South African wireless operator Cell C has lodged an application in the High Court in Johannesburg requesting a review of telecoms regulator Independent Communications Authority of South Africa’s (ICASA’s) wholesale mobile termination rate (MTR) regulations, published in September 2014. The operator is seeking to obtain access to the information that led to the regulator’s decision to further reduce the MTR tariffs, including ‘all correspondence between ICASA and the network operators and other parties, ICASA’s meeting minutes, reports from ICASA’s experts, presentations and other documentation that shows what process ICASA followed and what information it relied on in making its decision’. CEO Jose dos Santos was cited as saying in a statement: ‘Once Cell C has received the full record and has studied it in detail together with its legal advisors, economists and other experts, it will decide what further steps to take in this matter.’ Previously, in early September Cell C expressed its disappointment with the regulator’s proposed termination rates and accused it of making ‘a dramatic U-turn’ by stating that ‘the massive proposed reduction in asymmetry completely eliminates any pro-competitive remedy.’

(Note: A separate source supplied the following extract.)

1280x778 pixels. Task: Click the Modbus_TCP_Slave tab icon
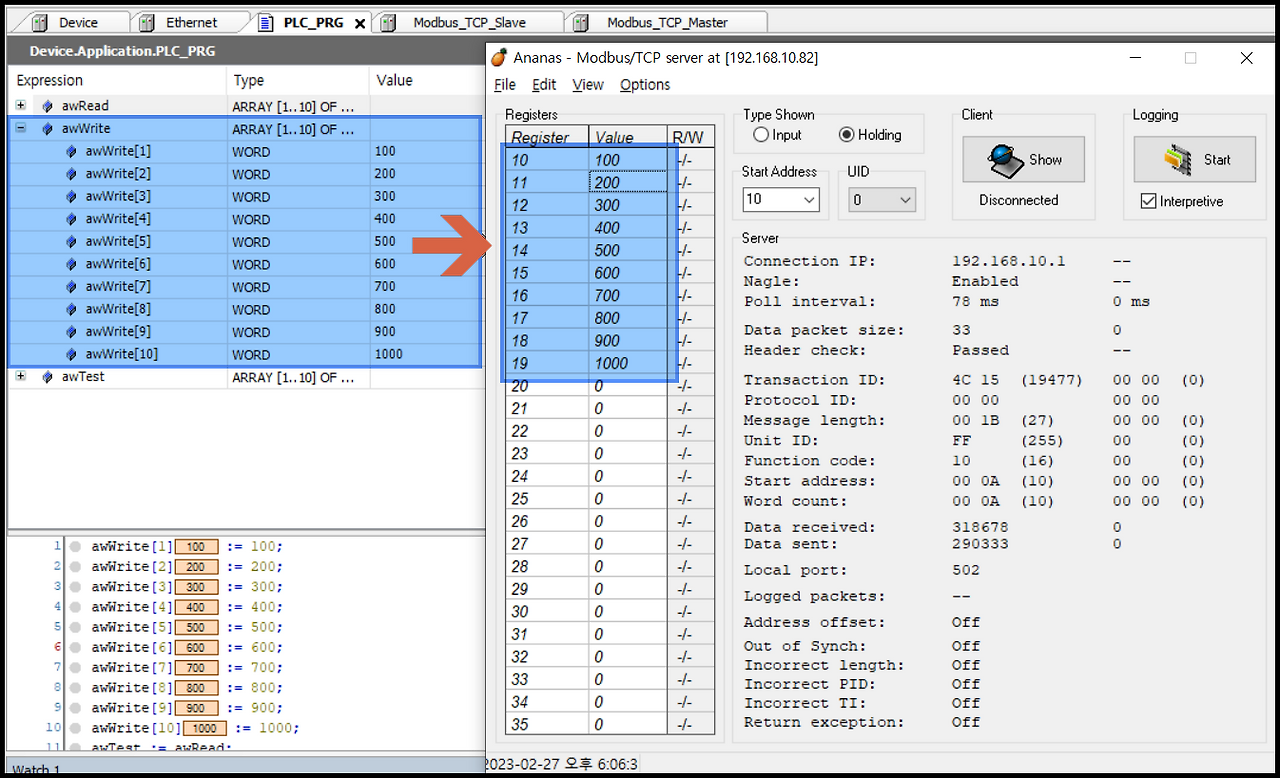pyautogui.click(x=387, y=20)
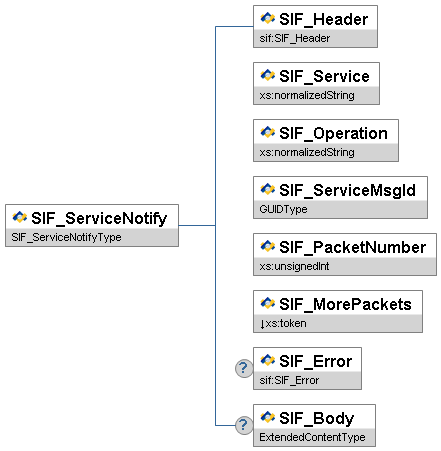The width and height of the screenshot is (441, 451).
Task: Click the element icon beside SIF_Operation
Action: [268, 132]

As reported by TeleGeography’s CommsUpdate, on 30 September 2014 the regulator revealed its final MTRs for the period 1 October 2014 to 30 September 2017, which give smaller players ‘slightly better asymmetry’ than the one proposed in its draft regulation from earlier that month. From 1 October 2014, the asymmetric MTR rate is set at ZAR0.31 (USD0.03) per minute (the standard MTR for this period was set at ZAR0.20 per minute), before dropping to ZAR0.24 per minute (38%) in October 2015. A further reduction, to ZAR0.19, will occur in 2016. Previously, ICASA proposed to cut the asymmetric MTR rate to ZAR0.30 from 1 October 2014, ZAR0.22 per minute (March 2015), ZAR0.16 (2016) and ZAR0.10 (2017).

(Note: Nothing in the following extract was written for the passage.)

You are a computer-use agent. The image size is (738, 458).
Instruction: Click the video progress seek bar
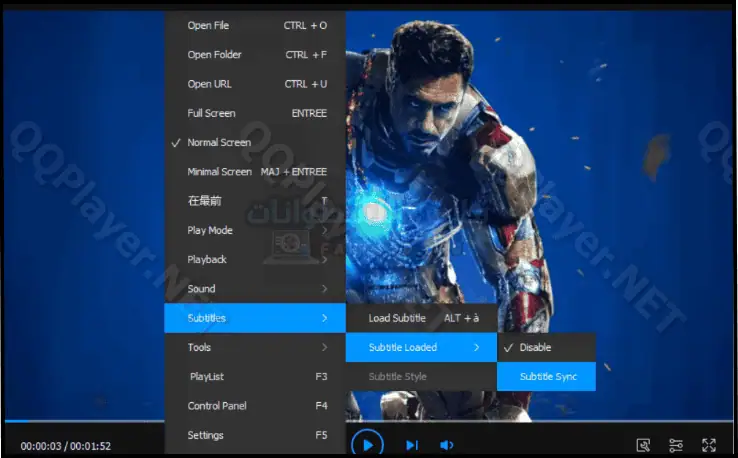click(x=84, y=420)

Meanwhile, Cell C is planning to spend ZAR2.4 billion in upgrading its mobile network as it prepares for the commercial launch of its Long Term Evolution (LTE), Business Day Live reports. Santos disclosed that the operator, which completed a Radio Access Network (RAN) upgrade project in Gauteng in December 2014, will introduce similar projects in other metro regions. The executive said: ‘We are enhancing our network quality and redefining who we are.’ TeleGeography notes that under the RAN upgrade, Cell C replaced outdated network equipment on 1,215 base stations in the Gauteng province, with plans to install an additional 158 base transceiver stations (BTS) in early 2015, in order to increase capacity and coverage in the area.